Neil Ferguson, an epidemiologist at Imperial College London, said Omicron’s ability to evade the body’s immune defenses was most of its advantage over previous variants. But the modeling work of his research team also suggested that Omicron was simply more contagious than Delta, by around 25 to 50 percent.

“I think there’s a significant amount of immune evasion,” Dr Ferguson said, referring to the virus’s ability to dodge the body’s defenses. “But it’s also more inherently transmissible than Delta.”

He and other scientists have warned that evidence is still coming in and better monitoring in places where the Omicron wave is most advanced could affect their findings.

The World Health Organization said this week that some evidence had emerged that Omicron caused milder illness than Delta, but it was too early to be sure.

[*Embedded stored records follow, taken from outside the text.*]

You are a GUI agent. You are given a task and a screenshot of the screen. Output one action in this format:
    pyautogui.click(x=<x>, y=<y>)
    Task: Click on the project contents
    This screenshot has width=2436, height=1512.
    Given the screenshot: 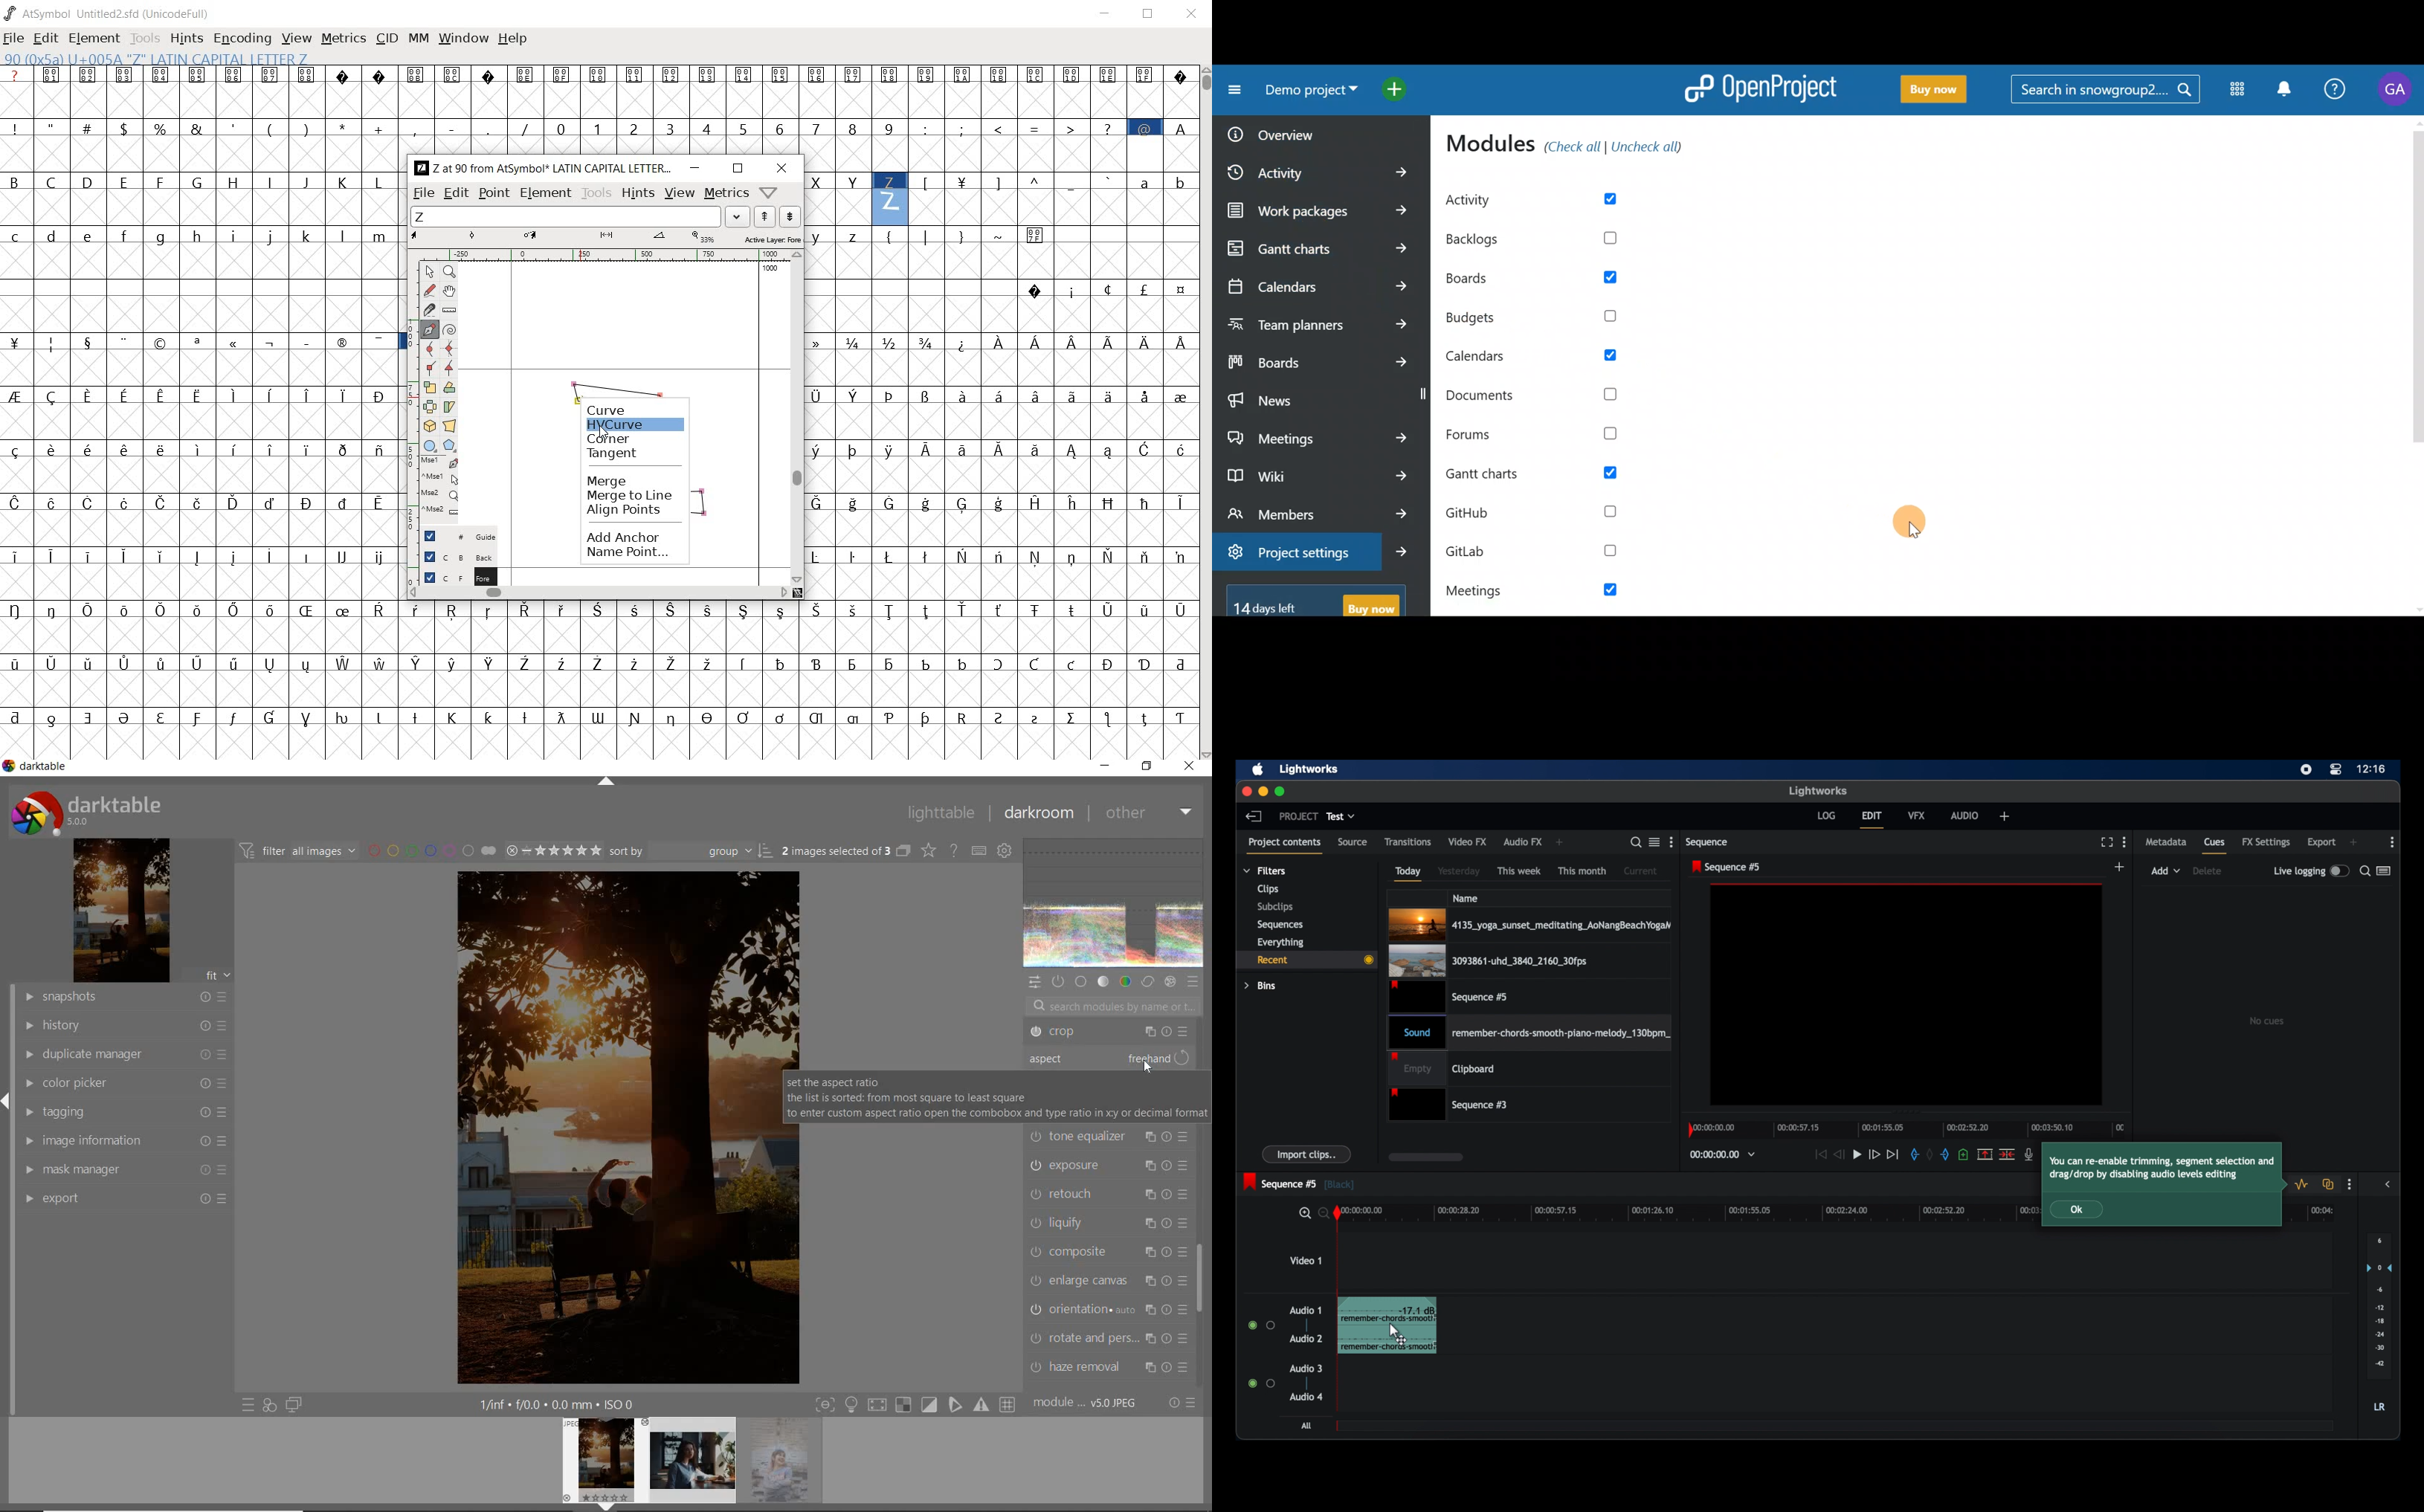 What is the action you would take?
    pyautogui.click(x=1286, y=846)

Still, scientists have warned that if the variant continues to spread as quickly as in England, where cases double every 2.5 days, healthcare systems around the world could be inundated with patients.

Even though Omicron causes serious illness at only half the rate of the Delta variant, Dr Ferguson said, his computer modeling suggested 5,000 people could be admitted to hospitals across Britain daily at the height of its Omicron wave. – a figure higher than anything that has been seen. at any other time during the pandemic.

Scientists said widespread vaccination in countries like Britain and the United States would prevent as many people from dying as in previous waves. But experts have also warned that patients with Covid and other illnesses will suffer if hospitals become too full.

“It only takes a small dip in protection against critical illness for these very large numbers of infections to translate into levels of hospitalization that we cannot cope with,” said Dr Ferguson.

It will take several weeks to understand how the current outbreak of Omicron infections can translate into hospital care. “I’m afraid by the time we know gravity,” said Dr Ferguson, “it may be too late to act.”

The potential for an increase in hospitalizations was highlighted by the modeling study released on Saturday, created by a separate group of experts from the London School of Hygiene & Tropical Medicine. For now, these scientists have speculated that Omicron would cause a disease as severe as Delta in unvaccinated people, but also that increasing levels of immunity from previous vaccinations and infections would dampen the Omicron wave, as has happened. is produced in South Africa.

In the most likely scenario some outside experts say – in which Omicron has largely escaped people’s immune defenses, but the booster doses have also proven to be very effective – scientists have said England could be hit hard. . As of April, they predicted around 300,000 hospitalizations and 47,000 deaths.

This could place a greater daily burden on English hospitals at the peak of the Omicron wave than has been seen at any time earlier in the pandemic.

Importantly, scientists have said that reintroducing certain restrictions could save thousands of lives and spare tens of thousands of hospital stays.

External experts stressed that Omicron remains poorly understood, that people may be able to fight serious infections more effectively than models predicted, and that the arrival of new antiviral pills in the coming months may ease the blow. infections.

Still, scientists have urged governments to speed up vaccination campaigns, share doses with least-vaccinated countries, and consider measures such as more self-tests or even further restrictions.

“The coronavirus is not done with us,” said Michael Head, senior researcher in global health at the University of Southampton in England.

“A tactic of ‘turning off the lights and pretending we’re not there’ is a failed policy.”